Cluster

In order to run R code on the cluster of the University of Bern, please follow the instructions on the UBELIX help page. There is a great documentation (also about using R on the cluster). - get user profile - log in with ssh <username>@submit.unibe.ch - install R and the required packages - run the examples

module load vital-it
module avail 2>&1 | grep " R\/"
# check if your R version is there, e.g. 3.6.1 for me
# module load R/3.6.1
module load R/latest

# install packages
R # open R and within R, type : 
install.packages("gdm")
# accept using personal library
# select CRAN
quit()

# check how far the job is
squeue -u <username>

Data

model results need to be uploaded : _input.Rds files which contain site-pair tables, as used for gdm models.
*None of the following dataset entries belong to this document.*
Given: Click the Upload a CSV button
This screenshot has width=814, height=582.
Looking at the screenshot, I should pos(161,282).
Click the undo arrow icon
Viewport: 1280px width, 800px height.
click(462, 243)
ssh <username>@submit.unibe.ch

scp /path/to/file <username>@submit.unibe.ch:path/to/target_dir/

scp <username>@submit.unibe.ch:path/to/file /path/to/target_dir/

source : https://docs.id.unibe.ch/ubelix/getting-started

Varimp (p-values)

2 scripts are required : an R script which contains the R code and a SLURM script which contains the cluster code. - R script : gdm.R - cluster script : Rbatch.sh

To run parallel, you need to give the number of cores in (1) the slurm script and (2) the R script. Sys.getenv("SLURM_CPUS_PER_TASK") can be used.

gdm.R

name <- "gdm_Groundwater.recharge_LUI"
gdm_model <- readRDS(paste("data/", name, "_input.Rds", sep = ""))

# fullModelOnly = T : test only the full variable set, not model - 1 variable
# fullModelOnly = F : estimate model significance and variable importance/ significance using m...
# parallel = T
# cores : number of cores to be registered for parralel processing
# outFile : name of outfile

varimp_output <- gdm::gdm.varImp(gdm_model, geo=T, parallel=T, nPerm =100, cores = 10, fullModelOnly = T)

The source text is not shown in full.